Extracted records START
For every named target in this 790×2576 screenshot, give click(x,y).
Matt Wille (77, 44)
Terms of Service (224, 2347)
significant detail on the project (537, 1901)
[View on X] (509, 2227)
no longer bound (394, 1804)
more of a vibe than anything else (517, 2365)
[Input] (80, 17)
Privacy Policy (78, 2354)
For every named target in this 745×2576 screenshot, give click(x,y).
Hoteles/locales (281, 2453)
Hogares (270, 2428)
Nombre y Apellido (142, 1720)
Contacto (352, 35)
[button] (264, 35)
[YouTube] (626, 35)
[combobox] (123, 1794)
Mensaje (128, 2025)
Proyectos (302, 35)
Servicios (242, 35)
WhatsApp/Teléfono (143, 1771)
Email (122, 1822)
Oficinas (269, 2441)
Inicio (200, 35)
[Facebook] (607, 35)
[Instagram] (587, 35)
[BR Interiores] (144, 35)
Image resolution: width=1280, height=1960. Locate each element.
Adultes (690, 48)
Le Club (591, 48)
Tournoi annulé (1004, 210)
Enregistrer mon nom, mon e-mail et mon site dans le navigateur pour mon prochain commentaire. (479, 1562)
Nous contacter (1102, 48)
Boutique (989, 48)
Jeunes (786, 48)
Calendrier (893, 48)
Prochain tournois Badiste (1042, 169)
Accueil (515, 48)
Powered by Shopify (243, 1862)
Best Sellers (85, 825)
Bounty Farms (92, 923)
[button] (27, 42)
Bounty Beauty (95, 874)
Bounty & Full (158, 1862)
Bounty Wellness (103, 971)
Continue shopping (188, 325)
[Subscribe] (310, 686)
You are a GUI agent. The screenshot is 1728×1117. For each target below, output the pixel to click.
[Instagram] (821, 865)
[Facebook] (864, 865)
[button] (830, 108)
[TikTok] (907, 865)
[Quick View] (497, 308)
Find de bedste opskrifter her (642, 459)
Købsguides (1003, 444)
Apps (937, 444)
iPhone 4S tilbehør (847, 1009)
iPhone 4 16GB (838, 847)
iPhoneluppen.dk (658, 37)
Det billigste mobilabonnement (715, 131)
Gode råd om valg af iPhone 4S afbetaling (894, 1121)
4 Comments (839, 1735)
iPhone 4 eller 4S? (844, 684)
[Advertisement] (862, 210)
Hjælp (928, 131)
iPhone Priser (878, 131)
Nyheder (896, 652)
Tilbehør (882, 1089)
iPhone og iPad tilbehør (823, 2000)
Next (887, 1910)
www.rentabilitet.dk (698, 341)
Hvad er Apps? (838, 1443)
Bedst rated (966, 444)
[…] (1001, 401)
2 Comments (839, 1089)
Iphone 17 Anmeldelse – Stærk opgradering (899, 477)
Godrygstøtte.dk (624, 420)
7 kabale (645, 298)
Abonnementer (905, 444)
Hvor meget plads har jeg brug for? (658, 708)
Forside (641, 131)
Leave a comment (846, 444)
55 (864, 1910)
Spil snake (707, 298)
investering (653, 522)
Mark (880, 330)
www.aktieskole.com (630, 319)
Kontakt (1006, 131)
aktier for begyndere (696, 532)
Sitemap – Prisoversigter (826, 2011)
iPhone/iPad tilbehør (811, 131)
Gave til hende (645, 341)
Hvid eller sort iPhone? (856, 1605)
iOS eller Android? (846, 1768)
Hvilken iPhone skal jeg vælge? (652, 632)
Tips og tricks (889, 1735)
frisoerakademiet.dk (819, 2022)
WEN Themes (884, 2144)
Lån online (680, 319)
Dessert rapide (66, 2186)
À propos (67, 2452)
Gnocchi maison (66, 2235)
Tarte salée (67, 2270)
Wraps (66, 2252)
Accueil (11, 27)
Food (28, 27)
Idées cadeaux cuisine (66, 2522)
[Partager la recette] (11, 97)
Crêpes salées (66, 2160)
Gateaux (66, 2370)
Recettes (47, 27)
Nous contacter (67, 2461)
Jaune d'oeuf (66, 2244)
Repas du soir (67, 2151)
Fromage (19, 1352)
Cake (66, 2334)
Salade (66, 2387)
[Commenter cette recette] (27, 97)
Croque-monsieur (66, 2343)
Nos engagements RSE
Extracted records END
> **Task directions**:
The answer should be an exact copy of the data.

> **Exercise solution**:
For every named target in this 790×2576 screenshot, give click(x,y).
Matt Wille (77, 44)
Terms of Service (224, 2347)
significant detail on the project (537, 1901)
[View on X] (509, 2227)
no longer bound (394, 1804)
more of a vibe than anything else (517, 2365)
[Input] (80, 17)
Privacy Policy (78, 2354)
For every named target in this 745×2576 screenshot, give click(x,y).
Hoteles/locales (281, 2453)
Hogares (270, 2428)
Nombre y Apellido (142, 1720)
Contacto (352, 35)
[button] (264, 35)
[YouTube] (626, 35)
[combobox] (123, 1794)
Mensaje (128, 2025)
Proyectos (302, 35)
Servicios (242, 35)
WhatsApp/Teléfono (143, 1771)
Email (122, 1822)
Oficinas (269, 2441)
Inicio (200, 35)
[Facebook] (607, 35)
[Instagram] (587, 35)
[BR Interiores] (144, 35)
Image resolution: width=1280, height=1960. Locate each element.
Adultes (690, 48)
Le Club (591, 48)
Tournoi annulé (1004, 210)
Enregistrer mon nom, mon e-mail et mon site dans le navigateur pour mon prochain commentaire. (479, 1562)
Nous contacter (1102, 48)
Boutique (989, 48)
Jeunes (786, 48)
Calendrier (893, 48)
Prochain tournois Badiste (1042, 169)
Accueil (515, 48)
Powered by Shopify (243, 1862)
Best Sellers (85, 825)
Bounty Farms (92, 923)
[button] (27, 42)
Bounty Beauty (95, 874)
Bounty & Full (158, 1862)
Bounty Wellness (103, 971)
Continue shopping (188, 325)
[Subscribe] (310, 686)
You are a GUI agent. The screenshot is 1728×1117. For each target below, output the pixel to click.
[Instagram] (821, 865)
[Facebook] (864, 865)
[button] (830, 108)
[TikTok] (907, 865)
[Quick View] (497, 308)
Find de bedste opskrifter her (642, 459)
Købsguides (1003, 444)
Apps (937, 444)
iPhone 4S tilbehør (847, 1009)
iPhone 4 16GB (838, 847)
iPhoneluppen.dk (658, 37)
Det billigste mobilabonnement (715, 131)
Gode råd om valg af iPhone 4S afbetaling (894, 1121)
4 Comments (839, 1735)
iPhone 4 eller 4S? (844, 684)
[Advertisement] (862, 210)
Hjælp (928, 131)
iPhone Priser (878, 131)
Nyheder (896, 652)
Tilbehør (882, 1089)
iPhone og iPad tilbehør (823, 2000)
Next (887, 1910)
www.rentabilitet.dk (698, 341)
Hvad er Apps? (838, 1443)
Bedst rated (966, 444)
[…] (1001, 401)
2 Comments (839, 1089)
Iphone 17 Anmeldelse – Stærk opgradering (899, 477)
Godrygstøtte.dk (624, 420)
7 kabale (645, 298)
Abonnementer (905, 444)
Hvor meget plads har jeg brug for? (658, 708)
Forside (641, 131)
Leave a comment (846, 444)
55 (864, 1910)
Spil snake (707, 298)
investering (653, 522)
Mark (880, 330)
www.aktieskole.com (630, 319)
Kontakt (1006, 131)
aktier for begyndere (696, 532)
Sitemap – Prisoversigter (826, 2011)
iPhone/iPad tilbehør (811, 131)
Gave til hende (645, 341)
Hvid eller sort iPhone? (856, 1605)
iOS eller Android? (846, 1768)
Hvilken iPhone skal jeg vælge? (652, 632)
Tips og tricks (889, 1735)
frisoerakademiet.dk (819, 2022)
WEN Themes (884, 2144)
Lån online (680, 319)
Dessert rapide (66, 2186)
À propos (67, 2452)
Gnocchi maison (66, 2235)
Tarte salée (67, 2270)
Wraps (66, 2252)
Accueil (11, 27)
Food (28, 27)
Idées cadeaux cuisine (66, 2522)
[Partager la recette] (11, 97)
Crêpes salées (66, 2160)
Gateaux (66, 2370)
Recettes (47, 27)
Nous contacter (67, 2461)
Jaune d'oeuf (66, 2244)
Repas du soir (67, 2151)
Fromage (19, 1352)
Cake (66, 2334)
Salade (66, 2387)
[Commenter cette recette] (27, 97)
Croque-monsieur (66, 2343)
Nos engagements RSE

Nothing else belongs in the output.